No es la riqueza la que te condena, es tu soberbia.

A Abraham se le prometió que su descendencia sería tan numerosa como las estrellas del cielo y las arenas del desierto; de la descendencia de Abraham a través de Isaac, de Jacob y de su hijo Judá, por medio del rey David, Dios haría surgir una rama nueva que traerá la salvación al mundo (Isaías 11:1-16). Esa rama que los profetas anunciaron se llama Jesucristo. Cristo clavó tu soberbia en la Cruz. Cristo venció tu afán de riquezas en el madero. Cristo venció a la muerte que tiene como consecuencia tu pecado. Cristo es la redención para tu pecado de soberbia.

Ahora quiero que dirijas tu mirada al joven Lázaro, cubierto de llagas, pobre, hambriento. Dios no le di ni un ápice de bienestar material, a diferencia del rico. ¿Sabes lo que le dio Dios? Un nombre. Su nombre, Lázaro, estaba escrito en el libro de la salvación. Aquel pobre, inmenso en la angustia de su vida, creía en la promesa de Dios reflejada en Moisés y en los profetas. Él sabía que su pobreza era una prueba pasajera; que lo que le esperaba era la tranquilidad de ver directamente al Padre en el seno de Abraham. Dios lo había escogido. De esta manera, y como la muerte derivada del pecado no hace distingos entre ricos y pobres, cuando sus días en la tierra acabaron, fue llevado por los ángeles al seno de Abraham. En ese momento recibió la recompensa por haber creído en la promesa: la riqueza de la vida eterna.
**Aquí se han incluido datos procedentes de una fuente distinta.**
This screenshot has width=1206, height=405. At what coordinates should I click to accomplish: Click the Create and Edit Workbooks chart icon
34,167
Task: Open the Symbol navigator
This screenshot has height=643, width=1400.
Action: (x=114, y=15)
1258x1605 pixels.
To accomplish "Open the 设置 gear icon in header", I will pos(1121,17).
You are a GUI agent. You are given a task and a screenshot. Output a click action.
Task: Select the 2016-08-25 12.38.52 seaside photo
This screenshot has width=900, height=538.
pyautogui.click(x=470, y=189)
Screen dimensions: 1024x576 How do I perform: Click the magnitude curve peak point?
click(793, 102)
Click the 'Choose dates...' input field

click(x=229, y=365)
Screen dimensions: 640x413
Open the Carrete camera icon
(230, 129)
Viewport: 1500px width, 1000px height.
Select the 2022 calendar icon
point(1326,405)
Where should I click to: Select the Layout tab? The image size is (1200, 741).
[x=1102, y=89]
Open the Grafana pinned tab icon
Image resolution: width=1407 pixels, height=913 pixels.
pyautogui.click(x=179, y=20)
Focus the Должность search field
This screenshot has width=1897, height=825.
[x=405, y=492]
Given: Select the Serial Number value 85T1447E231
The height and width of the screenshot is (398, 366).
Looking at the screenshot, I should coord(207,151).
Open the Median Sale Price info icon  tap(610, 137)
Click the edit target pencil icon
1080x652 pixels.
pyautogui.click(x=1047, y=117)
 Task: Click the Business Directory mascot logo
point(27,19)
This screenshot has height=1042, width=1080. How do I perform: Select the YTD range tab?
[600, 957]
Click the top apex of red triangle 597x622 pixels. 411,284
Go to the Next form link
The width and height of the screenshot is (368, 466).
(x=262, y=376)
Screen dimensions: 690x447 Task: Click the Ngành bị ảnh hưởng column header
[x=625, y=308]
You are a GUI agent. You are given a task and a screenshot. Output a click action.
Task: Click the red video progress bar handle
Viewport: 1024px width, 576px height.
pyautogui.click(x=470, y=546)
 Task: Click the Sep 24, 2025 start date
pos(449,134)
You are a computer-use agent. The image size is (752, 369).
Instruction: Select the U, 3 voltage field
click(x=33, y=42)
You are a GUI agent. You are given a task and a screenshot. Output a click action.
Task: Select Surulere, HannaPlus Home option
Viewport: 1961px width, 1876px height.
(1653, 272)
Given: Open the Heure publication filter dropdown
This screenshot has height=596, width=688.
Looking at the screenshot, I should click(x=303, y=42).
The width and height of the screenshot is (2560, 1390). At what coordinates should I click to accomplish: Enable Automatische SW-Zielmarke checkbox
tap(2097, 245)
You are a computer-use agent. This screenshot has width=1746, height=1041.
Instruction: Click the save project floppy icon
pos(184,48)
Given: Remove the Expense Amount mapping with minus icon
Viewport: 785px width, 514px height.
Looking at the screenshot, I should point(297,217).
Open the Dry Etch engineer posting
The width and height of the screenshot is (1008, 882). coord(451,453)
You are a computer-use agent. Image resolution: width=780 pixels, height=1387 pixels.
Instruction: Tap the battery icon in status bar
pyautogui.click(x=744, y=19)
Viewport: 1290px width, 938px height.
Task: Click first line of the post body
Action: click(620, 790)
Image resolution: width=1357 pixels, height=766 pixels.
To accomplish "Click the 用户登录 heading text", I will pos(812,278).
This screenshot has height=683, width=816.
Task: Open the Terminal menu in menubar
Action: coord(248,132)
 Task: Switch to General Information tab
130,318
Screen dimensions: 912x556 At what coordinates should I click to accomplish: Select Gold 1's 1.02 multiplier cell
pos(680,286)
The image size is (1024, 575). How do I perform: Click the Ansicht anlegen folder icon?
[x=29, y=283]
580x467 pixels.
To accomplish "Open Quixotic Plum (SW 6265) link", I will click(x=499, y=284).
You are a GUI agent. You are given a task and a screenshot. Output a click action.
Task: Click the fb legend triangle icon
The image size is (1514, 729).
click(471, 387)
Ya sabes dónde tienes la promesa de salvación: en las Escrituras, Palabra viva de Dios. Las Escrituras dan testimonio del Redentor. Escucha lo que le dijo Abraham al desesperado rico cuando sufría el tormento en el Sheol. Él afirmó que no necesitas la intercesión o admonición de un santo fallecido, solo tienes que confiar en lo que dijeron los profetas, inspirados por el Santo Espíritu. La Escritura contiene todo lo necesario para tu salvación.

Para finalizar, deseo preguntarte: ¿Cómo quieres ser? ¿Cómo el joven Lázaro que infectado de llagas y miserias depositaba su confianza en la promesa o como el rico que, cómodo en su vida placentera, se sentía invulnerable al pecado y a la muerte?